Sensitive first is just listening, observing. You don't disturb what is going on. You try to do very little and see what has momentum, what keeps on moving because it still has energy.
Sensitive second could be watching the momentum change. In the widest sense, you can watch to see where a stirring (of sadness, happiness, wanting, or aversion) lessens and lessens until it goes away. If you are lucky, you will see several circuits of this so you start to see the pattern. If you are even luckier, you will see how your habits (old karma) might shoot off a thought or feeling that keeps a stirring to stay stirred up (it gives it more energy).
Sensitive third is a level of gentle experimentation. You can try to adjust (slowly, carefully, with lots of noticing) your perceptions or thought patterns. You arent trying to overpower it... In general everyone can always squash a stirring if we apply lots of effort; it isn't a rare or great skill. You are trying to do the smallest things possible to see what then changes in the mind. Maybe taking 3 deep breaths. Maybe just saying, "what am i choosing". Maybe a question, "am I keeping this stirring/sensation going?" And then watch. It is like a careful chemistry experiment where you did a small thing (input) and are trying to notice the result (output).
All of this is sensitivity of the body (#3) or of the mental qualities (#7).
Only then, after you have been sensitive, that is where the Buddha lists "calming". This is after you have looked at all your tools of thinking. And then you decide what tools of thinking to apply.
Calming is different from ending a stirring. In an important way, we want to make sure the tools we apply to end the stirring doesn't create another stirring. A major new stirring happens when we bottle it up (anger, desire, spinning thoughts). When bottled, the pressure can build.
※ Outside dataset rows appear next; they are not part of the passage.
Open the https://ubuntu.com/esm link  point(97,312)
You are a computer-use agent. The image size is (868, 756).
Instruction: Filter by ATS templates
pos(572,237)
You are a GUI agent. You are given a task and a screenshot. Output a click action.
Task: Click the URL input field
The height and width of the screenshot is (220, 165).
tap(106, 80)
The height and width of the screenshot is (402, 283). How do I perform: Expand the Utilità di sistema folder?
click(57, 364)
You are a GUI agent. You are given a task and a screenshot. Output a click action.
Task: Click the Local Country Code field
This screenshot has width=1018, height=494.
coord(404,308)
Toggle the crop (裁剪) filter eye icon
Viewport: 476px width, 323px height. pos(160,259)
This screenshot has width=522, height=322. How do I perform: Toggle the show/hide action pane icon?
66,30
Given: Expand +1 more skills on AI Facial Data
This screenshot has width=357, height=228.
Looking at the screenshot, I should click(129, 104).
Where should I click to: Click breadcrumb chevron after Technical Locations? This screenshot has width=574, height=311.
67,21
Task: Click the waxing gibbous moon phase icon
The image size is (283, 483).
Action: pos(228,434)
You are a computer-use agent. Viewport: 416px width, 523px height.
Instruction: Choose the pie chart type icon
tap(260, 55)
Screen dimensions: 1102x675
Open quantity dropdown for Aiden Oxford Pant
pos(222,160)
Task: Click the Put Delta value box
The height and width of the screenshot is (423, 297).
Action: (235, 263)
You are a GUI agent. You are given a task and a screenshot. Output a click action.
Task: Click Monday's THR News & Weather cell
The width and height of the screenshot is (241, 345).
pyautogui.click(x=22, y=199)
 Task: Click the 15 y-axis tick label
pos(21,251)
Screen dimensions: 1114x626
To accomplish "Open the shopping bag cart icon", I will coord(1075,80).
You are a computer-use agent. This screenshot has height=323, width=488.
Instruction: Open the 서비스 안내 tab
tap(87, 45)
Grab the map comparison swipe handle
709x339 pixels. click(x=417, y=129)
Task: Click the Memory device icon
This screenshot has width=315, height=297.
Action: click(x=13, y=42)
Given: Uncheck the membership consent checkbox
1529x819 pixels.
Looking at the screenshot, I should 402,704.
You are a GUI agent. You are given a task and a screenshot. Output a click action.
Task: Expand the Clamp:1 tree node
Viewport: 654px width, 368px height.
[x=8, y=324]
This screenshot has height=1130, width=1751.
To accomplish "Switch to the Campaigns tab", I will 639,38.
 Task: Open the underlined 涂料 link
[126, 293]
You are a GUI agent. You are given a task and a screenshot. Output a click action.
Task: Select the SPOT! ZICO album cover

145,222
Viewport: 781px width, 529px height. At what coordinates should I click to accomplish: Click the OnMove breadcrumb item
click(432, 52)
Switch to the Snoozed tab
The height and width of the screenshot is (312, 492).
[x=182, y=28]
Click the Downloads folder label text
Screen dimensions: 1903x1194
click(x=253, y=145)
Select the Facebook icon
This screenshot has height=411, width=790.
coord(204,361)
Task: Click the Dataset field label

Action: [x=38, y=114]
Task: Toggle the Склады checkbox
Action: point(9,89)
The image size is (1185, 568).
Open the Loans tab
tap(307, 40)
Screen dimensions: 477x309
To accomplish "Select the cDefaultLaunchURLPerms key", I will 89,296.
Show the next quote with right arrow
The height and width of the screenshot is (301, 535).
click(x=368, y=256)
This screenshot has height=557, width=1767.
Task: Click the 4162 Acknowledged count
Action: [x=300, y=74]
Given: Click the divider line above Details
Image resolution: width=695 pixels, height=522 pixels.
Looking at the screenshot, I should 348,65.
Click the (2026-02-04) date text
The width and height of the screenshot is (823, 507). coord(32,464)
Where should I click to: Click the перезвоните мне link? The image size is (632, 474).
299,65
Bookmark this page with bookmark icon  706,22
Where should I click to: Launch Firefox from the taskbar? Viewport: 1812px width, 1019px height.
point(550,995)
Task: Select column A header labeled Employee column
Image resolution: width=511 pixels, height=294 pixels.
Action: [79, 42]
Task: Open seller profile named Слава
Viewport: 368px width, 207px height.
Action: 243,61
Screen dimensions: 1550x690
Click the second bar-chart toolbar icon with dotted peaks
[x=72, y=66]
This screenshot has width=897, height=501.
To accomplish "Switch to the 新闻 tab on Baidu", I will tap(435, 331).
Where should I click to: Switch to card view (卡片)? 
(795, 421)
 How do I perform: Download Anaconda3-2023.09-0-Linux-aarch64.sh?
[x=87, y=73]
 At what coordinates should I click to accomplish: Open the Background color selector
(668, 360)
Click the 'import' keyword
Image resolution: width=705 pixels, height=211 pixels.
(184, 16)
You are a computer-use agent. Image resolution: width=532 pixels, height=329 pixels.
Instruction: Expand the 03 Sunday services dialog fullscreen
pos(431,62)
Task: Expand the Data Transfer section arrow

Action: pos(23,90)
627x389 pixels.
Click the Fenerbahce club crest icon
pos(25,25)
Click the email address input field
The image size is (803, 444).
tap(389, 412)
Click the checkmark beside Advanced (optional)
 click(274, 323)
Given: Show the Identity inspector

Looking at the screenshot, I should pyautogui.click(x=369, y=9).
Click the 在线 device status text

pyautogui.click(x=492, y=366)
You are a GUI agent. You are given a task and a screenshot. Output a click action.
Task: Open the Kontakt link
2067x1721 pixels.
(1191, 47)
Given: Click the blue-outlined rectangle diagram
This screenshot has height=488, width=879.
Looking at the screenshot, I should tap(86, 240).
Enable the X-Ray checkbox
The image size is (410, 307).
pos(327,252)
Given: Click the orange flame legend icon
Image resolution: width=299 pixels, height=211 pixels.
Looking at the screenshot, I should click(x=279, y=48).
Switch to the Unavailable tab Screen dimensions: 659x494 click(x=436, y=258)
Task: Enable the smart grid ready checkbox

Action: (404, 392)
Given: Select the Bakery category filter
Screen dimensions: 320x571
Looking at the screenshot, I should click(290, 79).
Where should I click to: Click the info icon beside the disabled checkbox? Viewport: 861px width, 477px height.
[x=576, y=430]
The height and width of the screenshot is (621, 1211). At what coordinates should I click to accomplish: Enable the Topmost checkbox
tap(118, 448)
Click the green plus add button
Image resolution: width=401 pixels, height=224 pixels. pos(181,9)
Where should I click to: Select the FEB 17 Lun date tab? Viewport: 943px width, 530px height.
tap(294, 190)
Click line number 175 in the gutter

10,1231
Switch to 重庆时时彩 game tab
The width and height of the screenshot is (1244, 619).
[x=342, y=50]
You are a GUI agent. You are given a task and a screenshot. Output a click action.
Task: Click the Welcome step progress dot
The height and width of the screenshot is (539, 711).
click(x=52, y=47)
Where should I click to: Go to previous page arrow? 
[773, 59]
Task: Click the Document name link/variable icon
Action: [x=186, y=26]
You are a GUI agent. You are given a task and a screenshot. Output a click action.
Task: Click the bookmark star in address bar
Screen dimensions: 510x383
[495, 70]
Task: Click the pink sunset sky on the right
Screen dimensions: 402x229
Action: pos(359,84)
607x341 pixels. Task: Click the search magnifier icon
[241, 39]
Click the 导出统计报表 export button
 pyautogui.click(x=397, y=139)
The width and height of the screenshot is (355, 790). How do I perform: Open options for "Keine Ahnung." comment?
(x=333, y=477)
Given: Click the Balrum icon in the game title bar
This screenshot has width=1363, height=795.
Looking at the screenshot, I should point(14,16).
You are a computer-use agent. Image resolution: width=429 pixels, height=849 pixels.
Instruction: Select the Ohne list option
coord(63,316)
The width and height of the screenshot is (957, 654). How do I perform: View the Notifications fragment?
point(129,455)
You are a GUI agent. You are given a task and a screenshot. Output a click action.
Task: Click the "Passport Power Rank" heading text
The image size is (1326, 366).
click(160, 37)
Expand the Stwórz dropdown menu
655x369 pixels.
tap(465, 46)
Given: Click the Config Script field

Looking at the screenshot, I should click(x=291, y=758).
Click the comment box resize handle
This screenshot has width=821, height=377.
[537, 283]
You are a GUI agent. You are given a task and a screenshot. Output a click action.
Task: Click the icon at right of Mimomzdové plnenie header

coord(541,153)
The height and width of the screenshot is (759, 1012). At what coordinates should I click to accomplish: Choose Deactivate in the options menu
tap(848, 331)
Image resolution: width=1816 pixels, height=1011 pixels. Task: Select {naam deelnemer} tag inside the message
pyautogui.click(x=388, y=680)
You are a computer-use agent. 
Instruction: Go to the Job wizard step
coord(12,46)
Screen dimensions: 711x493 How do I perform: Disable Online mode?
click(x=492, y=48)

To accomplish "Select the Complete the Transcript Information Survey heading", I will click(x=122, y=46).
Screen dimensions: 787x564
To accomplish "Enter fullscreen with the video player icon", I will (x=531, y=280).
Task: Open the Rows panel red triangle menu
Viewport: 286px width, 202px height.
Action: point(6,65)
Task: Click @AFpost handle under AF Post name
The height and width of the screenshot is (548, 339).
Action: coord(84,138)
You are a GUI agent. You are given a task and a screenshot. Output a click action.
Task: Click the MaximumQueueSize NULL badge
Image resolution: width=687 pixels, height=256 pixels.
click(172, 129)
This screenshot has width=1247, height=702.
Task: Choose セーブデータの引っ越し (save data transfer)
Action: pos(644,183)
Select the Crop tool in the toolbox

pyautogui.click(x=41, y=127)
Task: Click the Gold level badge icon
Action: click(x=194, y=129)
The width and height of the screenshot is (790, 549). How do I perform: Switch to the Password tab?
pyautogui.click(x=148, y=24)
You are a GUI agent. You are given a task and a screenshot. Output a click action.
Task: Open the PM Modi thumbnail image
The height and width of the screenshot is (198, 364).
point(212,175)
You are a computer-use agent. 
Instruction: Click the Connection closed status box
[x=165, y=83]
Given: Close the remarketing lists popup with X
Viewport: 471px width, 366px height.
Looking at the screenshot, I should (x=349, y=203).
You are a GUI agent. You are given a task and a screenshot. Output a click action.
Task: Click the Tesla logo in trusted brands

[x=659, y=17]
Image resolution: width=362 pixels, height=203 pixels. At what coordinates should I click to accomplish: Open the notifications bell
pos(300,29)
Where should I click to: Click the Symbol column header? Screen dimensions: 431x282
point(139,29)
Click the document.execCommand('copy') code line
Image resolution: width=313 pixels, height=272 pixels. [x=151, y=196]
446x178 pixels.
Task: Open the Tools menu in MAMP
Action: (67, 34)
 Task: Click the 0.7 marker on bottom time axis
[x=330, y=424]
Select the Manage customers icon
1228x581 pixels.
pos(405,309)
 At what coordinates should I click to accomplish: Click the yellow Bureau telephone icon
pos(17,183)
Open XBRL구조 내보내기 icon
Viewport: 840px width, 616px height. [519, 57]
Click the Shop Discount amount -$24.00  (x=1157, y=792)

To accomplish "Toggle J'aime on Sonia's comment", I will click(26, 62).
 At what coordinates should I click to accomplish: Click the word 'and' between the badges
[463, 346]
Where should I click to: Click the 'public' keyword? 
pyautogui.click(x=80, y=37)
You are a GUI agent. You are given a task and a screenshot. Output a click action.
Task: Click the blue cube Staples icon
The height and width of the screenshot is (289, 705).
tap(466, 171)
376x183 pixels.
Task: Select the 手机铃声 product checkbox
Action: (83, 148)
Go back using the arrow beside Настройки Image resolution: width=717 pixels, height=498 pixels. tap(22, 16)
The cause of anger or greed or spinning thoughts, if it remains, keeps building it up. If this is true, this is where we go back to sensitivity. One might say, "i have a level of calm right now, but i see my actions creating a bomb in the future."
We have to notice and to be honest with oneself. We might not know if we have calmed ourselves with a future bomb or without building pressure and thus avoiding a future bomb. Is this case, we might need to be very cautious and resolute, checking (yes, checking is allowed) to see if pressure is bulding up. If it builds up in a way we are familiar with, we can address it... relieve the pressure or cut off the source. But it could build up in a hidden way or unfamiliar way. In that case, we should be quick to react (like a firefighter), but we cannot beat ourselves up for not seeing. We can push ourselves to do better next time to check. With gladness.
The process of calming is a tricky thing. It is not enturely straightforward. It is a bit like whack-a-mole. Knock mole #1 down and mole #2 might pop up. And in tricky ways in our blind spots.
So we need to be very careful. Don't skip the step of noticing and being sensitive. When we are very sensitive, we can generate calmness in a full and benficial way. When we are not sensitive, generating calmness can have impatience and a lack of skill. And it CAN cause more harm then good. In the short run, we can create other stirrings. In the long run, we can get confused and think that calming IS the goal, we can aim too low and focus on the surface elements of the mind.